A tremendous crossover game that combines characters from numerous companies and franchises together into one title.  But does this game's enormous scale prove an asset, or does it just collapse under its own weight?


One of Namco's many long-running franchises is the Super Robot Taisen/Wars series, a crossover between countless different mecha anime and games that allowed the player to pick their favorite characters and battle their way through hordes of bad guys (some from the many crossed-over franchises, others original).  This was accompanied by an over-the-top battle system which allowed the player to control multiple characters at once, with a single button press launching a character into a lengthy animation that would hit the opponent multiple times and, with good timing, would allow your teams to chain together lengthy combos and super attacks for massive damage.  While nothing spectacular overall, their exaggerated style did prove amusing to a degree, and their random encounter driven, turn-based format generally made them enjoyable enough an experience to see through to the end.

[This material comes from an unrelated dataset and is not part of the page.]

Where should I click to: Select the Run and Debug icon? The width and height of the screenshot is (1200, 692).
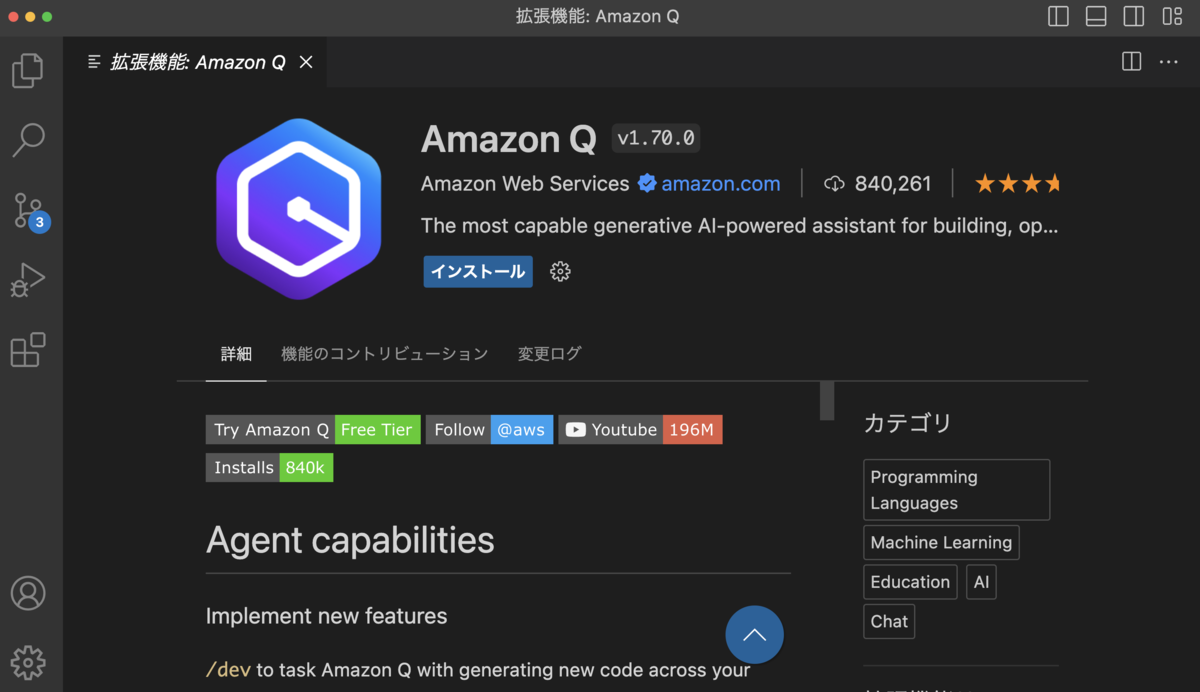(x=28, y=280)

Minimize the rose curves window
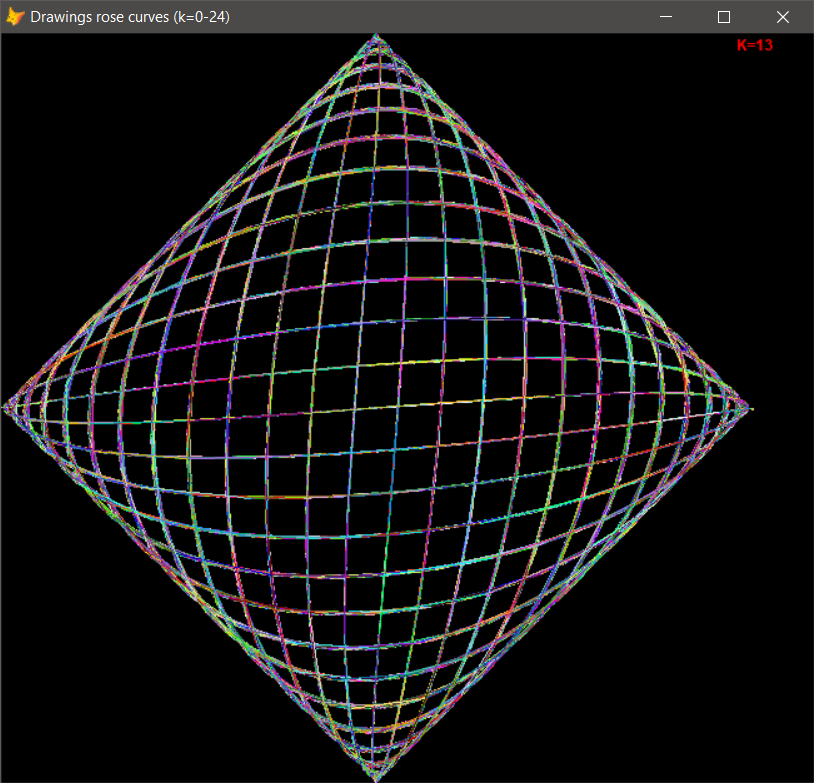pyautogui.click(x=665, y=17)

Project X Zone is a spinoff of that franchise, carrying over many of its gameplay elements and crossing over numerous franchises (this time various Capcom, Namco and Sega franchises) but changing the core gameplay around to be more of a turn-based strategy RPG.  Rather than being based around simple random encounters as the player navigates a dungeon, the game's combat now operates off of a grid, with your units (comprised of a combination of three characters - one two-character team and a solo character) moving across the board, attacking and defending against enemy attacks in the same excessive style.

But with this change in format also comes the game's biggest stumbling block.  Namely that each battle in the game now takes so much longer to complete.  Rather than simply being about defeating single units and the occasional boss encounter and moving on to the next, the larger scale of the battles means that you'll be controlling nearly your entire supply of characters at a time and must now overcome a small army of encounters on each board, each of which can take multiple battle scenes to eliminate from play.  This means you'll be seeing the same few character animations over and over and over again within each fight, quickly reducing their novelty value to nil and just making them tedious to sit through instead.  Moreso when each battle can stretch out for upwards of forty minutes and the story scenes tend to give no indication of how close you are to completing it, instead seemingly just taking the chance to introduce yet more characters for you to control and more villains for them to fight against in the coming battles.

Not to say that the experience is all bad.  It certainly makes a good first impression with its prevalent sense of humor (including some very unlikely team-ups - Frank West of Dead Rising and Hsien-ko of Darkstalkers, for example), flashy style (including well-animated character cut-ins during super attacks) and even some pretty catchy background music from all of the various franchises involved.  However, the neverending buildup of characters, battlefields and expansive stages quickly makes one realize that too much of a good thing can, in fact, be very detrimental to the experience.  When you can get all of the fun of Project X Zone from a Youtube combo video and skip the 40+ hours of boring filler, it's really not a game I can recommend shelling out money for.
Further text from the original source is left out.